- [The exercise] Print, word for word, the lines starting at the one that contains "Open @sawniie link" and ending at the one that contains "Click the left". Include both of those lines and nothing else.

***** Data entries *****

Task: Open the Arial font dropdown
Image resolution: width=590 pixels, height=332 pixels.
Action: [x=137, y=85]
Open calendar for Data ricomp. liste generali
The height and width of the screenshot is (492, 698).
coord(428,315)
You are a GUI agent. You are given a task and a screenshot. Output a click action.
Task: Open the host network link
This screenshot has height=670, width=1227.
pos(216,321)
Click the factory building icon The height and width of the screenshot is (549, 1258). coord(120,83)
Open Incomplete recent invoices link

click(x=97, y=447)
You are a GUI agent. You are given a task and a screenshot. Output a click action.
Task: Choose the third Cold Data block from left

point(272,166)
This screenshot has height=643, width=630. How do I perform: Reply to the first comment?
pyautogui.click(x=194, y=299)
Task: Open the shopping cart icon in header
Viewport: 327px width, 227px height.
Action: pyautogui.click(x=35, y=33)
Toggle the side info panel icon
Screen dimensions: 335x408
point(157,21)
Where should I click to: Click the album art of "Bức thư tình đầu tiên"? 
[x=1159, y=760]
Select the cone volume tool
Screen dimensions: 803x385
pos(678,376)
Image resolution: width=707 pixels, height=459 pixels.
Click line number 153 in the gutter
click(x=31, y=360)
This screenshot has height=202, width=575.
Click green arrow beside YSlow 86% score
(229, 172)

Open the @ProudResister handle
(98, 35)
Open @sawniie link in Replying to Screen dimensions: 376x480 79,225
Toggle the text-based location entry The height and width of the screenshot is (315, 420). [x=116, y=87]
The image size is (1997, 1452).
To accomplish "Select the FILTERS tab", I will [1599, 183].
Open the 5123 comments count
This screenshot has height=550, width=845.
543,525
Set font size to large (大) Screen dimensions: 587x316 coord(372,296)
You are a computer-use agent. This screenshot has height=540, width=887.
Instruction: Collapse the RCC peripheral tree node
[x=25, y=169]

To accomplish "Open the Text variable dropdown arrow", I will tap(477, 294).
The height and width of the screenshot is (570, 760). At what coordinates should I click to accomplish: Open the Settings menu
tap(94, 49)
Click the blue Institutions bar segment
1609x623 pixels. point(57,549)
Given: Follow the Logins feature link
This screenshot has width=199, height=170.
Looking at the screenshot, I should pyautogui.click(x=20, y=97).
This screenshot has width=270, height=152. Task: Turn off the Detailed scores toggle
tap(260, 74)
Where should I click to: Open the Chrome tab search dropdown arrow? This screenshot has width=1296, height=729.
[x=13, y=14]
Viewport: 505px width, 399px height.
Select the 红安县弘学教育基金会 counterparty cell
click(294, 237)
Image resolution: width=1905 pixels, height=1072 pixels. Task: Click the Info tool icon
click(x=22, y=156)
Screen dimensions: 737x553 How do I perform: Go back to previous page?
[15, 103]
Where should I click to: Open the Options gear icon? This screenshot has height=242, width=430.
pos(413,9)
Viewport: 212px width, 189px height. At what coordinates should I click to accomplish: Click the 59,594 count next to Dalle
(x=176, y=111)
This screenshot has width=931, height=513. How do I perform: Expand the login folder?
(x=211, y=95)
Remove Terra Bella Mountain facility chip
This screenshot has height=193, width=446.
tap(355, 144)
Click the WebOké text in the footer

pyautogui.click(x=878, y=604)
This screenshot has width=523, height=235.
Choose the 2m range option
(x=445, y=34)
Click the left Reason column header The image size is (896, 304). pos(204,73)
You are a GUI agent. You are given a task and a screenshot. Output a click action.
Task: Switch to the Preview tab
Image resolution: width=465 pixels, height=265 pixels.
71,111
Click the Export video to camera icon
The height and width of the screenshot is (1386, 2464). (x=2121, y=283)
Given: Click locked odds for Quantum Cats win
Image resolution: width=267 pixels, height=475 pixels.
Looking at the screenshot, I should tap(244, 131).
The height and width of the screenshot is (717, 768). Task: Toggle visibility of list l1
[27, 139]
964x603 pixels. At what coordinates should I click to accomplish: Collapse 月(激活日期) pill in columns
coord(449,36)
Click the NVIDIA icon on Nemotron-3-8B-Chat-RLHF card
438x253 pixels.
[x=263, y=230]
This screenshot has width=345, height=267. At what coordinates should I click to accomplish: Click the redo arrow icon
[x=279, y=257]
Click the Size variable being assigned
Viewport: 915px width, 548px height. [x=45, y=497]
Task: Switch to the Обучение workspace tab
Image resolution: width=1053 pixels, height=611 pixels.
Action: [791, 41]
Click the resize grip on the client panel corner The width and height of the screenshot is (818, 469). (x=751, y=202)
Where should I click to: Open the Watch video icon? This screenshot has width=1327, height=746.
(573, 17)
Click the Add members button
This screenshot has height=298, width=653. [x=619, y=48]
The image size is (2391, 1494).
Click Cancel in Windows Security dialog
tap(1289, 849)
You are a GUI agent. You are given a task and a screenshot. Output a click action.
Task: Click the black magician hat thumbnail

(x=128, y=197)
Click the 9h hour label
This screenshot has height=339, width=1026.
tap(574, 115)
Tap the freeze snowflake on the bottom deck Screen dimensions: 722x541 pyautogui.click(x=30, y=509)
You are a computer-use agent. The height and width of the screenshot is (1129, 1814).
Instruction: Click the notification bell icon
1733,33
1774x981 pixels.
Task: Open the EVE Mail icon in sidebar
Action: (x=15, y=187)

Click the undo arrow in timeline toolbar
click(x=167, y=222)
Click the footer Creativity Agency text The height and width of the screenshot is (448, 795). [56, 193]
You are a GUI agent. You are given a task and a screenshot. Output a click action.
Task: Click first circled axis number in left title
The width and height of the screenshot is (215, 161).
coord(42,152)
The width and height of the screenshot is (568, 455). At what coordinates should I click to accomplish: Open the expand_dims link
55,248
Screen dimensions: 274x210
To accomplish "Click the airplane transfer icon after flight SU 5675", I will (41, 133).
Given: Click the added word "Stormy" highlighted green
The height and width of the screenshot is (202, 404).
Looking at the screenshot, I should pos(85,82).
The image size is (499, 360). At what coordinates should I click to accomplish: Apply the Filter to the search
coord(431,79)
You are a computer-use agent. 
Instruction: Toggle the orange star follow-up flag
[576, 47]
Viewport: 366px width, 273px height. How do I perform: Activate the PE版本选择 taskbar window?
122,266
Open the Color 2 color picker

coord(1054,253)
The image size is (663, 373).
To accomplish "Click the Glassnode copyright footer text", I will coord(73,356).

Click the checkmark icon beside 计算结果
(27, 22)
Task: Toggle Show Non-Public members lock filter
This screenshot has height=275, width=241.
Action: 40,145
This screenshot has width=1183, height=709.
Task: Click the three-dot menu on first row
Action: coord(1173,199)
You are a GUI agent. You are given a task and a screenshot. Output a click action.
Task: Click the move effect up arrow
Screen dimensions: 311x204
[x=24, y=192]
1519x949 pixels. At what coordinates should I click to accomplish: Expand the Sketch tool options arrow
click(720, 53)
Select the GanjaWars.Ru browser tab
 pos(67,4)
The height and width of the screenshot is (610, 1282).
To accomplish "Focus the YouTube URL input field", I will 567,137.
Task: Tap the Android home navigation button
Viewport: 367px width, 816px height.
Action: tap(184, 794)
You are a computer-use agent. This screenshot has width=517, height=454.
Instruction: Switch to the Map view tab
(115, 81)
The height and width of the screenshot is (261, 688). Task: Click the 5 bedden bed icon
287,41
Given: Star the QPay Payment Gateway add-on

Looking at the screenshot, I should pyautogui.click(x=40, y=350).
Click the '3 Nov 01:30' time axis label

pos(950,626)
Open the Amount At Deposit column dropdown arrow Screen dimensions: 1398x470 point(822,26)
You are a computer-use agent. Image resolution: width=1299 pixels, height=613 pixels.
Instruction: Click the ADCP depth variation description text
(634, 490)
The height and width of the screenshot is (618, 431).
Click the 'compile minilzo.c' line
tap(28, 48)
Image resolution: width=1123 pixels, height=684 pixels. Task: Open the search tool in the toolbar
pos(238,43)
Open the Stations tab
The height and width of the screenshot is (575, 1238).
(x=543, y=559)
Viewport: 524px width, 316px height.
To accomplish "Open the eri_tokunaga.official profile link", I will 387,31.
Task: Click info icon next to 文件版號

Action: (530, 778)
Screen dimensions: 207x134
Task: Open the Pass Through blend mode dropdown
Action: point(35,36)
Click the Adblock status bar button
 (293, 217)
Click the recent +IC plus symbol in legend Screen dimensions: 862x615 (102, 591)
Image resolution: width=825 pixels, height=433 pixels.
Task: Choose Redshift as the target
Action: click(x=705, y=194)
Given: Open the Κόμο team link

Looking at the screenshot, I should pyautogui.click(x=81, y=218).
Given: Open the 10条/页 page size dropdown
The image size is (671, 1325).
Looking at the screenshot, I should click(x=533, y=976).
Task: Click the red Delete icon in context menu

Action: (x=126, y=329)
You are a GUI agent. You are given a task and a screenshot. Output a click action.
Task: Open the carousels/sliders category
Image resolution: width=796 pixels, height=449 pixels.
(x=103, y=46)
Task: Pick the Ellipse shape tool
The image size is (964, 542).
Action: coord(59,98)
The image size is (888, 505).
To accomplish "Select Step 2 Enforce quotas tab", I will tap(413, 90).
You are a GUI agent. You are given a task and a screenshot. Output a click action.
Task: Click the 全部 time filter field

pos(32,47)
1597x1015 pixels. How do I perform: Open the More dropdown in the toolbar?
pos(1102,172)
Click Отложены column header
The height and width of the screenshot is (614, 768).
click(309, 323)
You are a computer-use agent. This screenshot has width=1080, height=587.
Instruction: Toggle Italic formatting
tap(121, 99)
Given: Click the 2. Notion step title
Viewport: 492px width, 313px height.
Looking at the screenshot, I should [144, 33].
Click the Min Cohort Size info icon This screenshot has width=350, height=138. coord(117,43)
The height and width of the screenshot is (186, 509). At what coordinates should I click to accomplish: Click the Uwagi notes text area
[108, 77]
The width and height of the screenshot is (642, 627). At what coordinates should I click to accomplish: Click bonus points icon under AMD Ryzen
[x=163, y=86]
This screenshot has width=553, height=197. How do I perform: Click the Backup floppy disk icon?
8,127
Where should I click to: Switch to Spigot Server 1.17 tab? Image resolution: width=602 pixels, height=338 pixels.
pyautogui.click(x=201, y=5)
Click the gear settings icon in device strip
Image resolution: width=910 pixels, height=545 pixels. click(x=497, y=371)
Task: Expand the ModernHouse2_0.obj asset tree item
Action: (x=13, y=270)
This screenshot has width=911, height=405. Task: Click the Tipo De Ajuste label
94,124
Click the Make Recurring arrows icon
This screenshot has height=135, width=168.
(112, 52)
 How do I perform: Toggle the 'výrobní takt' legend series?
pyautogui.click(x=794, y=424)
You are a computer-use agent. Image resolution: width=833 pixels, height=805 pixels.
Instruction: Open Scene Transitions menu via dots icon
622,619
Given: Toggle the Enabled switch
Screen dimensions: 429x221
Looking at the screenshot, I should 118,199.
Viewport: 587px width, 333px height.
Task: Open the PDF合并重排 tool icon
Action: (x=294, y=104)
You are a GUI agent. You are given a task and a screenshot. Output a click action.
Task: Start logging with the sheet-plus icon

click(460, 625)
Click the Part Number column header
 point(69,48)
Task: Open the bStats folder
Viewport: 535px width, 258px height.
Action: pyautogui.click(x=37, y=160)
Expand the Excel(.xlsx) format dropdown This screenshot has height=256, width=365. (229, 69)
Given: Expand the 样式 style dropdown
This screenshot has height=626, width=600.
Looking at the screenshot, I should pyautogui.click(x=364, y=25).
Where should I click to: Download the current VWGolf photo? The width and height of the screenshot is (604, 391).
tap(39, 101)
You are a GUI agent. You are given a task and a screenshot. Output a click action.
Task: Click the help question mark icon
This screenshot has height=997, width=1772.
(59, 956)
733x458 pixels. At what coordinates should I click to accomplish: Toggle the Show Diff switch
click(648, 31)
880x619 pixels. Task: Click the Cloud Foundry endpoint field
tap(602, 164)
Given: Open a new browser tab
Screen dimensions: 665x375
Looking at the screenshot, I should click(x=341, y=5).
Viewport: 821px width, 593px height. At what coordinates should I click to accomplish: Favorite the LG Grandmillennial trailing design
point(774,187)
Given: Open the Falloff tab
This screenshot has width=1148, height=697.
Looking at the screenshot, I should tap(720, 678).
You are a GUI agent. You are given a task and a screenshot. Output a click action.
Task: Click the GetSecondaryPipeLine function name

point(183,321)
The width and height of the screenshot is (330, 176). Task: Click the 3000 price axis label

*****

- [Result of this task]
Open @sawniie link in Replying to Screen dimensions: 376x480 79,225
Toggle the text-based location entry The height and width of the screenshot is (315, 420). [x=116, y=87]
The image size is (1997, 1452).
To accomplish "Select the FILTERS tab", I will [1599, 183].
Open the 5123 comments count
This screenshot has height=550, width=845.
543,525
Set font size to large (大) Screen dimensions: 587x316 coord(372,296)
You are a computer-use agent. This screenshot has height=540, width=887.
Instruction: Collapse the RCC peripheral tree node
[x=25, y=169]

To accomplish "Open the Text variable dropdown arrow", I will tap(477, 294).
The height and width of the screenshot is (570, 760). At what coordinates should I click to accomplish: Open the Settings menu
tap(94, 49)
Click the blue Institutions bar segment
1609x623 pixels. point(57,549)
Given: Follow the Logins feature link
This screenshot has width=199, height=170.
Looking at the screenshot, I should pyautogui.click(x=20, y=97).
This screenshot has width=270, height=152. Task: Turn off the Detailed scores toggle
tap(260, 74)
Where should I click to: Open the Chrome tab search dropdown arrow? This screenshot has width=1296, height=729.
[x=13, y=14]
Viewport: 505px width, 399px height.
Select the 红安县弘学教育基金会 counterparty cell
click(294, 237)
Image resolution: width=1905 pixels, height=1072 pixels. Task: Click the Info tool icon
click(x=22, y=156)
Screen dimensions: 737x553 How do I perform: Go back to previous page?
[15, 103]
Where should I click to: Open the Options gear icon? This screenshot has height=242, width=430.
pos(413,9)
Viewport: 212px width, 189px height. At what coordinates should I click to accomplish: Click the 59,594 count next to Dalle
(x=176, y=111)
This screenshot has width=931, height=513. How do I perform: Expand the login folder?
(x=211, y=95)
Remove Terra Bella Mountain facility chip
This screenshot has height=193, width=446.
tap(355, 144)
Click the WebOké text in the footer

pyautogui.click(x=878, y=604)
This screenshot has width=523, height=235.
Choose the 2m range option
(x=445, y=34)
Click the left Reason column header The image size is (896, 304). pos(204,73)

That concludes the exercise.